● Data for the task
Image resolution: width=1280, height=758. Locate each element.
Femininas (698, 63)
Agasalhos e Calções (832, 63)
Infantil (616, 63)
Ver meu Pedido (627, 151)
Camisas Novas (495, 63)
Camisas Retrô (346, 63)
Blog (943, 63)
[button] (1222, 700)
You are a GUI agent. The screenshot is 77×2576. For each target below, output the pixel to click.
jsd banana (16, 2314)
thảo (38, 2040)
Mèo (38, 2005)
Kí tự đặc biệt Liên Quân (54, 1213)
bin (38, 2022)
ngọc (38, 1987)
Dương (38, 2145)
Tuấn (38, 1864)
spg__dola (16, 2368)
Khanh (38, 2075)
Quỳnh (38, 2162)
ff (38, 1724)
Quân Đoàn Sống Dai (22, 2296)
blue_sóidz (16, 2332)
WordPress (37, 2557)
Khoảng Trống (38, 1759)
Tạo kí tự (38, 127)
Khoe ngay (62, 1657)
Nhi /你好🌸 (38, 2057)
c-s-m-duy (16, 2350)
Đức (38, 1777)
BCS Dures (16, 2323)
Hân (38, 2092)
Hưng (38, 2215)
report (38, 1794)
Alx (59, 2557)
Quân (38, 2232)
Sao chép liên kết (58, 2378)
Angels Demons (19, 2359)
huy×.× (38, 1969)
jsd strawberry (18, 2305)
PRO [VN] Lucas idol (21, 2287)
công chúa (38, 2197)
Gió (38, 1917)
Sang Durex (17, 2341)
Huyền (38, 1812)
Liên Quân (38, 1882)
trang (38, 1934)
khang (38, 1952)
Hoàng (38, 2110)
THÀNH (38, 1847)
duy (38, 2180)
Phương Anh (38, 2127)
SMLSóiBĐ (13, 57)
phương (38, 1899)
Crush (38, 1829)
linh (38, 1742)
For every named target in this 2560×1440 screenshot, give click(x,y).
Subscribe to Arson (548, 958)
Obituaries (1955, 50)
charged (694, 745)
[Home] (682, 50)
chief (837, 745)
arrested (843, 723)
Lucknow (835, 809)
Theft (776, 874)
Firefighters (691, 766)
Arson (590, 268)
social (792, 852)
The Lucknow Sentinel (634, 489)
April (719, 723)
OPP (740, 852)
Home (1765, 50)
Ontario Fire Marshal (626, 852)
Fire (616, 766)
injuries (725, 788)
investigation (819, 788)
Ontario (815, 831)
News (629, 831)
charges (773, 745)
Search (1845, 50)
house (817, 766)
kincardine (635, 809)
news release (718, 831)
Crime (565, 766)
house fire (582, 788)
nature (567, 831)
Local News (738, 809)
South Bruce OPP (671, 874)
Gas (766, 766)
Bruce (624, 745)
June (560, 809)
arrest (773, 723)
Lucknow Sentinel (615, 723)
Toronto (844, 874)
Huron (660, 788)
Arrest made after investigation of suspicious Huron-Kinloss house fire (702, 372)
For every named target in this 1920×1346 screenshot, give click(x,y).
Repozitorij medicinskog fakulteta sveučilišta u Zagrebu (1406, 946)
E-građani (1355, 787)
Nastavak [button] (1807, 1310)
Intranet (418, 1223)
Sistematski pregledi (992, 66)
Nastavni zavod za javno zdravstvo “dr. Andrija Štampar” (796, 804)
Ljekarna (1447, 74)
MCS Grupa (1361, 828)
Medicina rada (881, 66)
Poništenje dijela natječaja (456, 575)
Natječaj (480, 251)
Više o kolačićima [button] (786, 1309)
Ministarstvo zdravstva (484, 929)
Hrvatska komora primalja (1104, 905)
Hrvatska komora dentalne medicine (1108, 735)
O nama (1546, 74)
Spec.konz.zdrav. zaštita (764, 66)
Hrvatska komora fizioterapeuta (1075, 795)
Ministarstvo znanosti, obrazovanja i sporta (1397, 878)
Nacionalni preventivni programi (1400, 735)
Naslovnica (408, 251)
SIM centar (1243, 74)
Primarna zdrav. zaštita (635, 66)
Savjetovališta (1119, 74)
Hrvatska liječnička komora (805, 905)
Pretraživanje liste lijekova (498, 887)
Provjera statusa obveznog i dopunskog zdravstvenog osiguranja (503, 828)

● The task
Would you please repeat the whole listing exactly as it is?

● Output of the exercise
Image resolution: width=1280, height=758. Locate each element.
Femininas (698, 63)
Agasalhos e Calções (832, 63)
Infantil (616, 63)
Ver meu Pedido (627, 151)
Camisas Novas (495, 63)
Camisas Retrô (346, 63)
Blog (943, 63)
[button] (1222, 700)
You are a GUI agent. The screenshot is 77×2576. For each target below, output the pixel to click.
jsd banana (16, 2314)
thảo (38, 2040)
Mèo (38, 2005)
Kí tự đặc biệt Liên Quân (54, 1213)
bin (38, 2022)
ngọc (38, 1987)
Dương (38, 2145)
Tuấn (38, 1864)
spg__dola (16, 2368)
Khanh (38, 2075)
Quỳnh (38, 2162)
ff (38, 1724)
Quân Đoàn Sống Dai (22, 2296)
blue_sóidz (16, 2332)
WordPress (37, 2557)
Khoảng Trống (38, 1759)
Tạo kí tự (38, 127)
Khoe ngay (62, 1657)
Nhi /你好🌸 (38, 2057)
c-s-m-duy (16, 2350)
Đức (38, 1777)
BCS Dures (16, 2323)
Hân (38, 2092)
Hưng (38, 2215)
report (38, 1794)
Alx (59, 2557)
Quân (38, 2232)
Sao chép liên kết (58, 2378)
Angels Demons (19, 2359)
huy×.× (38, 1969)
jsd strawberry (18, 2305)
PRO [VN] Lucas idol (21, 2287)
công chúa (38, 2197)
Gió (38, 1917)
Sang Durex (17, 2341)
Huyền (38, 1812)
Liên Quân (38, 1882)
trang (38, 1934)
khang (38, 1952)
Hoàng (38, 2110)
THÀNH (38, 1847)
duy (38, 2180)
Phương Anh (38, 2127)
SMLSóiBĐ (13, 57)
phương (38, 1899)
Crush (38, 1829)
linh (38, 1742)
For every named target in this 2560×1440 screenshot, give click(x,y).
Subscribe to Arson (548, 958)
Obituaries (1955, 50)
charged (694, 745)
[Home] (682, 50)
chief (837, 745)
arrested (843, 723)
Lucknow (835, 809)
Theft (776, 874)
Firefighters (691, 766)
Arson (590, 268)
social (792, 852)
The Lucknow Sentinel (634, 489)
April (719, 723)
OPP (740, 852)
Home (1765, 50)
Ontario Fire Marshal (626, 852)
Fire (616, 766)
injuries (725, 788)
investigation (819, 788)
Ontario (815, 831)
News (629, 831)
charges (773, 745)
Search (1845, 50)
house (817, 766)
kincardine (635, 809)
news release (718, 831)
Crime (565, 766)
house fire (582, 788)
nature (567, 831)
Local News (738, 809)
South Bruce OPP (671, 874)
Gas (766, 766)
Bruce (624, 745)
June (560, 809)
arrest (773, 723)
Lucknow Sentinel (615, 723)
Toronto (844, 874)
Huron (660, 788)
Arrest made after investigation of suspicious Huron-Kinloss house fire (702, 372)
For every named target in this 1920×1346 screenshot, give click(x,y).
Repozitorij medicinskog fakulteta sveučilišta u Zagrebu (1406, 946)
E-građani (1355, 787)
Nastavak [button] (1807, 1310)
Intranet (418, 1223)
Sistematski pregledi (992, 66)
Nastavni zavod za javno zdravstvo “dr. Andrija Štampar” (796, 804)
Ljekarna (1447, 74)
MCS Grupa (1361, 828)
Medicina rada (881, 66)
Poništenje dijela natječaja (456, 575)
Natječaj (480, 251)
Više o kolačićima [button] (786, 1309)
Ministarstvo zdravstva (484, 929)
Hrvatska komora primalja (1104, 905)
Hrvatska komora dentalne medicine (1108, 735)
O nama (1546, 74)
Spec.konz.zdrav. zaštita (764, 66)
Hrvatska komora fizioterapeuta (1075, 795)
Ministarstvo znanosti, obrazovanja i sporta (1397, 878)
Nacionalni preventivni programi (1400, 735)
Naslovnica (408, 251)
SIM centar (1243, 74)
Primarna zdrav. zaštita (635, 66)
Savjetovališta (1119, 74)
Hrvatska liječnička komora (805, 905)
Pretraživanje liste lijekova (498, 887)
Provjera statusa obveznog i dopunskog zdravstvenog osiguranja (503, 828)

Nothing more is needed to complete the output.